Thomas boosted the establishment’s portfolio and educated the guests in why they should get excited to explore the ever-expanding world of natural and biodynamic wines. When Thomas left and took a position as a sommelier at the three-Michelin-starred Le Bernardin in New York City, Dominic Fiore took over as Bar Marcos wine director and enthusiastically anchored natural and biodynamic wines even deeper into the restaurant’s ethos. He traveled a few years ago, but the intention for Bar Marco to become a Pittsburgh hub for natural wine continues today with the in-house wine shop, Nine O’Clock Wines, run by two former employees, Celine Roberts and Christie Kliewer ( Roberts is an occasional contributor to Pittsburgh Magazine).
That two former employees now run business in the building is a testament to the loyalty shared between Steel and the restaurant staff. Almost all of its current employees have been in the restaurant for more than four years, and some, such as manager Andrew Heffner, have been there significantly longer.
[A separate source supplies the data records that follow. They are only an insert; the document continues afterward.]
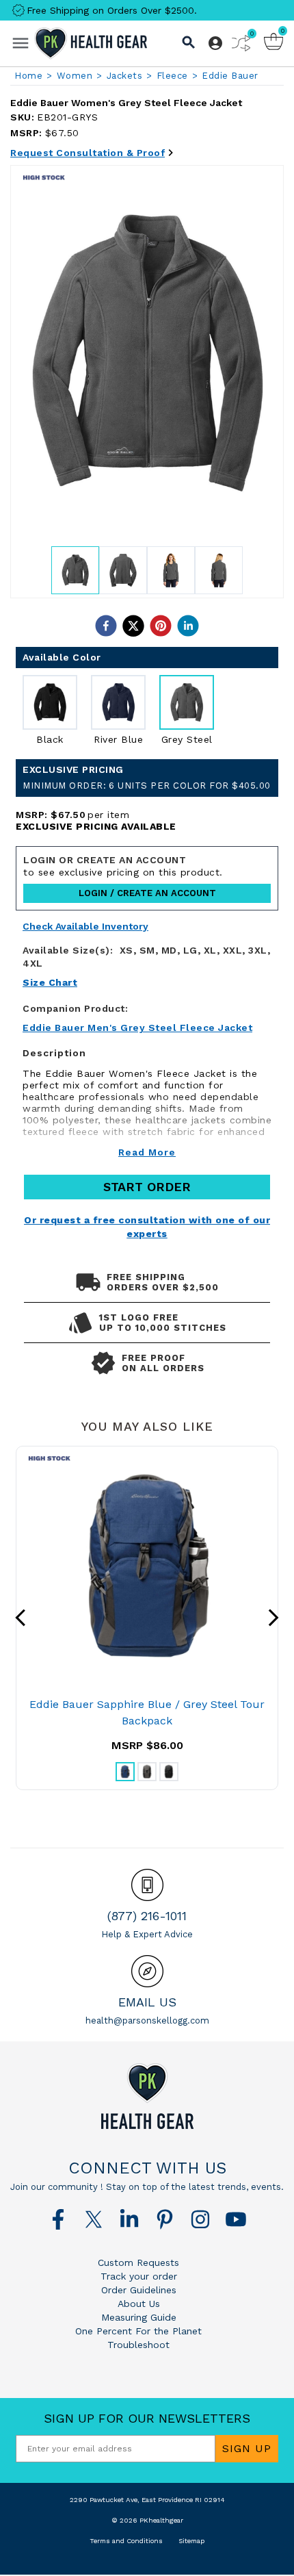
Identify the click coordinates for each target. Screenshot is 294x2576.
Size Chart (50, 982)
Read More (147, 1152)
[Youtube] (236, 2219)
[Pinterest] (164, 2219)
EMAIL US (147, 2002)
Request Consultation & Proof (87, 152)
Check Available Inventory (85, 926)
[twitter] (133, 626)
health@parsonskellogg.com (147, 2020)
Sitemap (191, 2541)
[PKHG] (90, 43)
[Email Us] (147, 1971)
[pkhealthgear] (147, 2096)
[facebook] (106, 626)
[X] (93, 2219)
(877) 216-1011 (147, 1916)
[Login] (215, 43)
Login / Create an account (147, 893)
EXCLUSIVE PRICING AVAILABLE (96, 826)
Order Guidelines (138, 2289)
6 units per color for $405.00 (147, 785)
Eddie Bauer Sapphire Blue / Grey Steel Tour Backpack (147, 1712)
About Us (139, 2303)
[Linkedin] (129, 2219)
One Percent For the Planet (138, 2330)
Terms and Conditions (126, 2541)
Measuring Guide (138, 2317)
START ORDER (147, 1186)
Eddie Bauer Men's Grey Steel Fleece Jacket (137, 1027)
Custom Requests (138, 2262)
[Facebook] (58, 2219)
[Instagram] (200, 2219)
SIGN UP (246, 2448)
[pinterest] (161, 626)
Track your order (139, 2276)
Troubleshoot (138, 2344)
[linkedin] (188, 626)
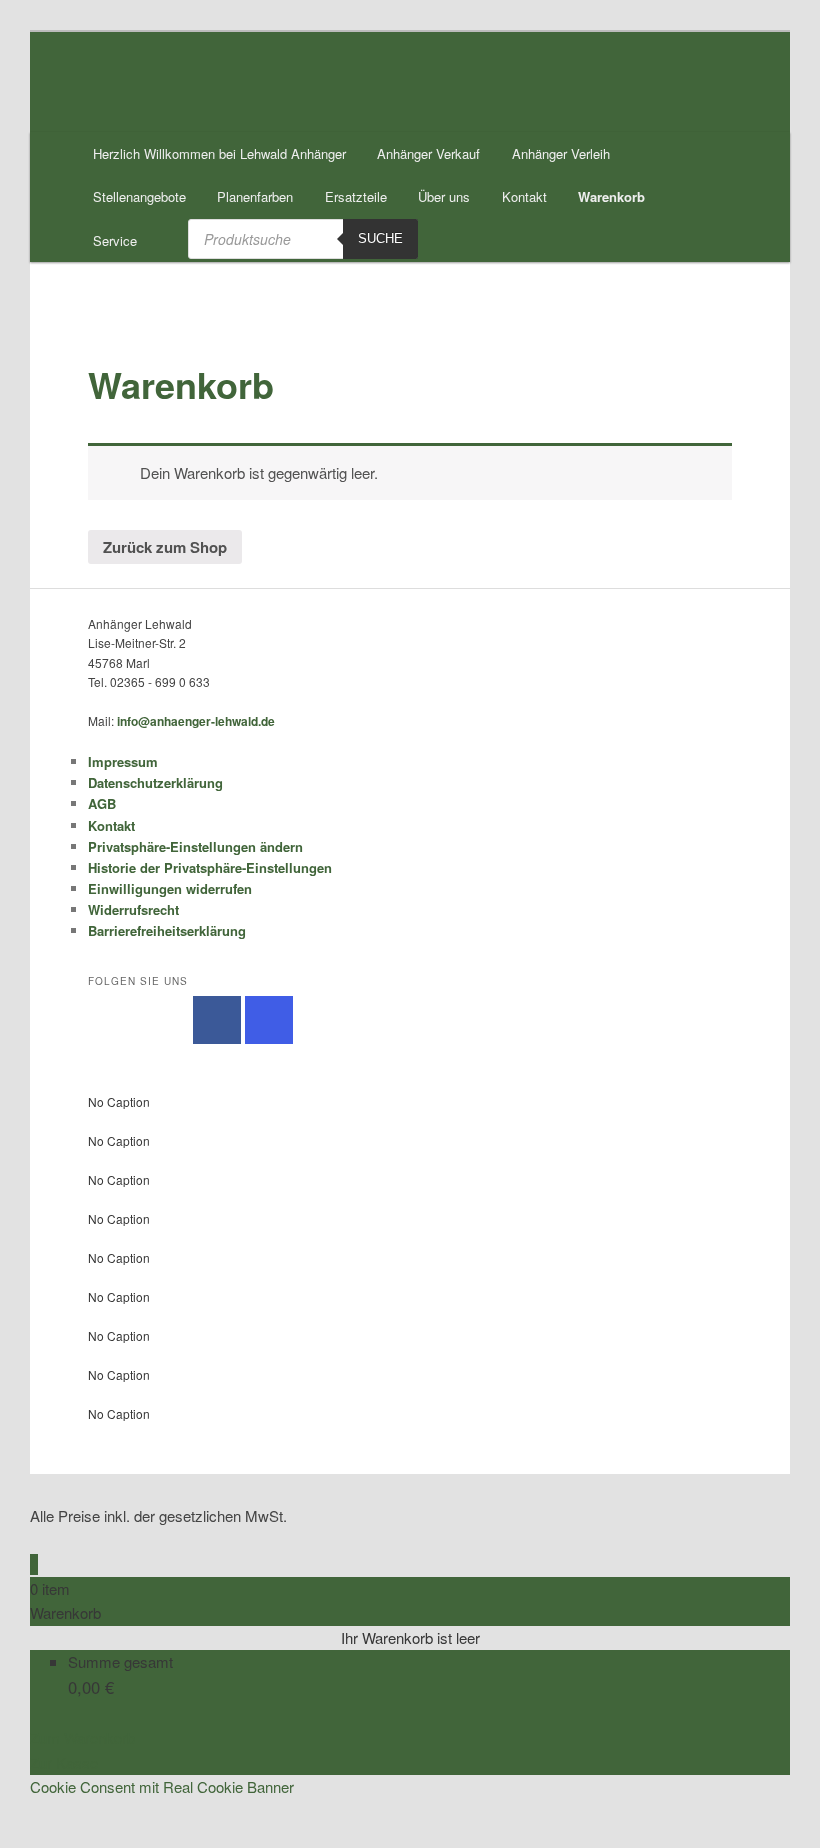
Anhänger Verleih (561, 153)
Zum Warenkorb (82, 1737)
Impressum (123, 761)
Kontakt (524, 196)
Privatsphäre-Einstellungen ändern (195, 846)
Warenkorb (611, 196)
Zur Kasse (64, 1762)
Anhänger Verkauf (428, 153)
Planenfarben (255, 196)
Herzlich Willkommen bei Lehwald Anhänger (219, 153)
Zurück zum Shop (165, 547)
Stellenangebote (139, 196)
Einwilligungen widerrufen (170, 888)
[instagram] (269, 1020)
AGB (102, 803)
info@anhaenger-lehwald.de (196, 721)
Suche (380, 238)
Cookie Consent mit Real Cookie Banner (162, 1786)
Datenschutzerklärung (155, 782)
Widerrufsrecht (133, 909)
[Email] (36, 1810)
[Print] (36, 1835)
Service (115, 240)
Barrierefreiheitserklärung (167, 930)
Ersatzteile (356, 196)
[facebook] (217, 1020)
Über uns (444, 196)
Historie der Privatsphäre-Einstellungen (210, 867)
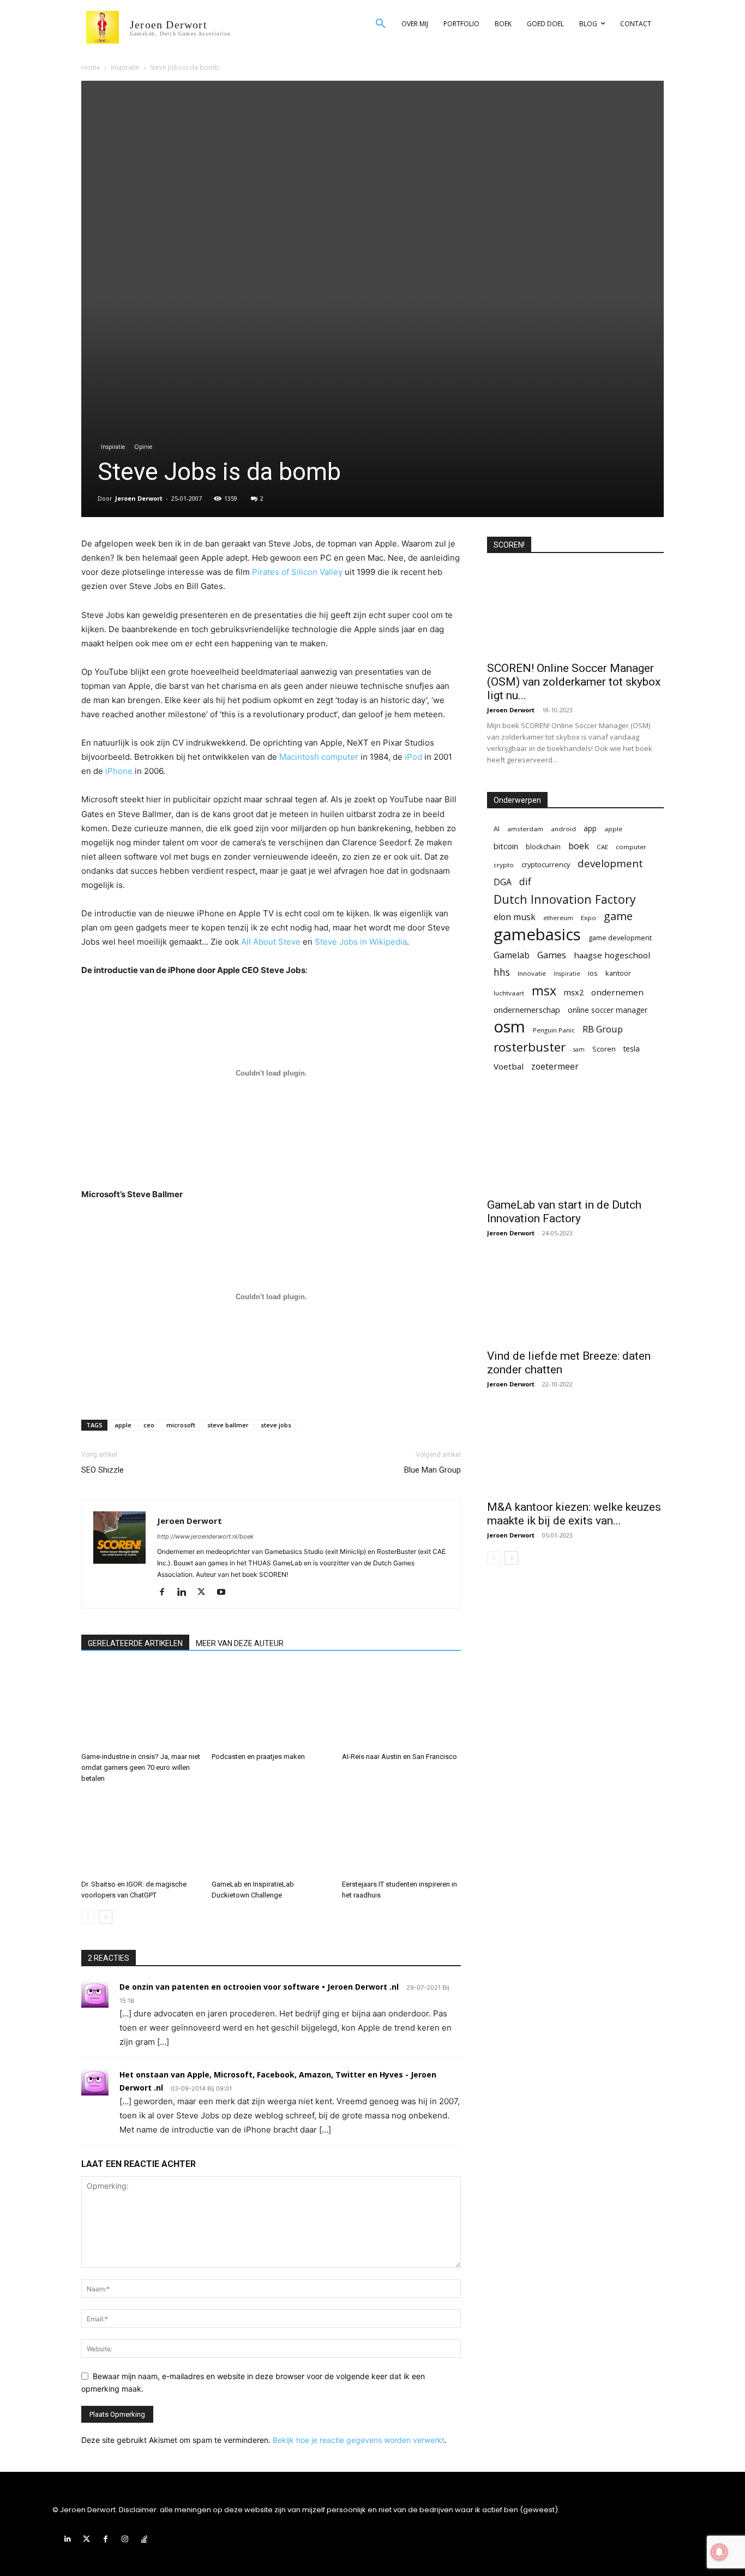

Lean forward Hospitality is the basic doctrine that has driven Bar Marco throughout its history, and it provides a guest experience that includes anyone from out-of-towners who wants to spend a few hours solo at the bar, who quickly feel like regulars for couples on their first date downstairs in the cozy dining room, which later has their wedding receptions held upstairs in Bar Marco’s event room, Union Hall.
Fundamental to Bar Marco’s service was its 2015 shift to a tip-free model. They were one of the first restaurants in the United States to do so (at least in the modern era), offering all of their full-time employees a salary plus a portion of the profits and its part-time employees a higher hourly wage. Initially, this caused significant upheavals as a large percentage of its top talents left, but those who stayed and those who came after have largely stayed with the restaurant.
“The no-tip model has a lot to do with [keeping the identity of the restaurant]. It allows us to hire and maintain employees who are as passionate about what we do as I am, ”says Steel.
In the immediate aftermath of the early coronavirus pandemic, it had another unexpected benefit – because staff received W2 forms, they had a significantly smoother time to apply for unemployment benefits than many in the restaurant industry.
Despite the violent tumult of the coronavirus pandemic, the Strip District restaurant is as much in its shoes as it can be right now. On a cold evening in late December, the Bar Marco crew kept guests cozy in the heated courtyard tent where they have been serving meals since they closed the dining room in March 2020 (which is likely to reopen this winter if conditions improve). As is a long-standing tradition for Tuesday night, Steel and his kitchen staff serve a first-class chicken parmesan with rigatoni and its amazing Marco Burger specialty in addition to staples like arancini and pork tonnato. It is a continuation of a continuous line that has now stretched over a decade and could easily hold another one or longer.
“When we opened, it was just a wild free for everyone. It was just the four of us. I’m definitely proud of it. Many restaurants do not do this for five years. Seven years. So 10 years is huge, ”says Steel.